--- begin TEXT TO READ ---
The Competition Appeal Tribunal (“CAT”) has recently made its first ever award of damages in a UK follow-on competition case. The award was made in respect of a claim brought before the CAT by 2 Travel Group plc (in liquidation) (“2 Travel”) against Cardiff City Transport Services Limited (“Cardiff Bus”) arising out of a finding by the Office of Fair Trading (“OFT”) that Cardiff Bus had abused its dominant position.
The OFT Case
The OFT found Cardiff Bus guilty of an abuse of dominance in November 2008, following a complaint made by 2 Travel that Cardiff Bus had, in response to 2 Travel’s entry into the market with a new no-frills bus service, introduced its own (loss making) no-frills bus service - known as the “White Service”. The White Service ran on the same routes and at similar times of the day as 2 Travel’s services and undercut the prices that 2 Travel was charging. Following the introduction of the White Service, 2 Travel exited the market and went into liquidation shortly after, at which point Cardiff Bus withdrew the operation of the White Service.
--- end TEXT TO READ ---
STATED PROBLEM A.
Using the passage on the Cardiff Bus case, explain in one to three sentences why Cardiff Bus introduced the White Service.
STATED PROBLEM B.
Please turn the paragraph of the passage on the Cardiff Bus case that begins "The OFT found Cardiff Bus guilty" into a short bulleted list that keeps its main facts.
STATED PROBLEM C.
From the passage on the Cardiff Bus case, duplicate word for word the stretch from "The OFT Case" through "the White Service.".
--- begin DATA ---
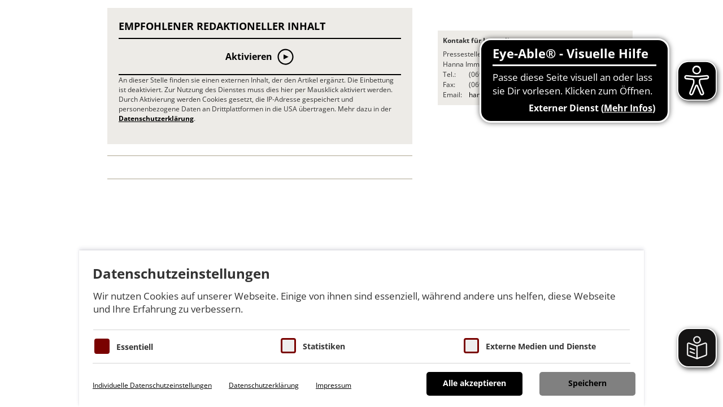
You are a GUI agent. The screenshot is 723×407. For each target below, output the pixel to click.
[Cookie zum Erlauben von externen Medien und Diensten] (471, 345)
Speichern (587, 383)
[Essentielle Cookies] (102, 346)
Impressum (333, 385)
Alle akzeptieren (474, 383)
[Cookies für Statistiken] (288, 345)
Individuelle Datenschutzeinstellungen (152, 385)
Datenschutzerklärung (156, 118)
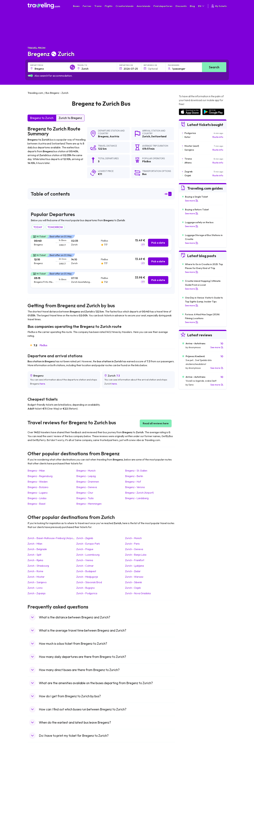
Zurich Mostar (36, 576)
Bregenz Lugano (38, 492)
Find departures (163, 6)
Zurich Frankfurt (134, 560)
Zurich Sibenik (133, 582)
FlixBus (43, 345)
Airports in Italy (186, 786)
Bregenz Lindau (37, 498)
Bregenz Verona (135, 487)
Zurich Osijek (133, 587)
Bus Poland (84, 793)
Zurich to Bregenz (70, 118)
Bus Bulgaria (85, 772)
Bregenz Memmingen (89, 503)
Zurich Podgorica (86, 593)
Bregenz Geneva (86, 487)
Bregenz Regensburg (40, 476)
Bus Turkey (84, 800)
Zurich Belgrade (37, 549)
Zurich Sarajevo (37, 582)
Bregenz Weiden (38, 481)
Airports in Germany (188, 790)
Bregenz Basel (36, 503)
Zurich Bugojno (85, 587)
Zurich (146, 136)
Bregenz (103, 136)
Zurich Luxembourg (87, 554)
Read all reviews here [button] (156, 423)
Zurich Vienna (84, 560)
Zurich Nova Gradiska (138, 593)
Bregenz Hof (133, 481)
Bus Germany (86, 776)
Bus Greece (85, 783)
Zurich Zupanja (36, 593)
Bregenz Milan (36, 470)
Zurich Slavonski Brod (89, 582)
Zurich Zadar (133, 571)
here (42, 383)
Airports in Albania (187, 793)
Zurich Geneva (134, 549)
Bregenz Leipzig (86, 476)
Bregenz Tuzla (84, 498)
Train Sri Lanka (136, 772)
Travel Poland (36, 793)
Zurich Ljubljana (134, 565)
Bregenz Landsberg (137, 498)
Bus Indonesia (86, 803)
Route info (218, 137)
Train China (134, 776)
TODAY (37, 227)
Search (214, 67)
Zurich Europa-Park (88, 543)
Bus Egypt (84, 790)
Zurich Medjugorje (87, 576)
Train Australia (136, 783)
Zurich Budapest (86, 571)
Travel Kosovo (36, 803)
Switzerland (158, 136)
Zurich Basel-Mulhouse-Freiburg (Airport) (51, 538)
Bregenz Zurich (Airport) (139, 492)
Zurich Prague (84, 549)
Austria (114, 136)
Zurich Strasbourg (38, 565)
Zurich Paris (132, 543)
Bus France (84, 786)
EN (201, 6)
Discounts (181, 6)
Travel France (36, 790)
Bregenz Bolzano (38, 487)
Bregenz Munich (86, 470)
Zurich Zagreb (84, 538)
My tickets (219, 6)
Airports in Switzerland (190, 783)
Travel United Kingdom (40, 769)
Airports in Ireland (187, 776)
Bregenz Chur (84, 492)
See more (191, 200)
--- end DATA ---
TASK SOLUTION A.
Cardiff Bus introduced the White Service in response to 2 Travel's entry into the market with a new no-frills bus service. The White Service was Cardiff Bus's own loss-making no-frills service. It ran on the same routes and at similar times of day as 2 Travel's services and undercut 2 Travel's prices.

TASK SOLUTION B.
- In November 2008, the OFT found Cardiff Bus guilty of an abuse of dominance after a complaint by 2 Travel.
- 2 Travel had entered the market with a new no-frills bus service.
- In response, Cardiff Bus introduced its own loss-making no-frills service, the "White Service."
- The White Service ran on the same routes and at similar times as 2 Travel's services and undercut 2 Travel's prices.
- 2 Travel then exited the market and soon went into liquidation.
- Cardiff Bus then withdrew the White Service.

TASK SOLUTION C.
The OFT Case
The OFT found Cardiff Bus guilty of an abuse of dominance in November 2008, following a complaint made by 2 Travel that Cardiff Bus had, in response to 2 Travel’s entry into the market with a new no-frills bus service, introduced its own (loss making) no-frills bus service - known as the “White Service”. The White Service ran on the same routes and at similar times of the day as 2 Travel’s services and undercut the prices that 2 Travel was charging. Following the introduction of the White Service, 2 Travel exited the market and went into liquidation shortly after, at which point Cardiff Bus withdrew the operation of the White Service.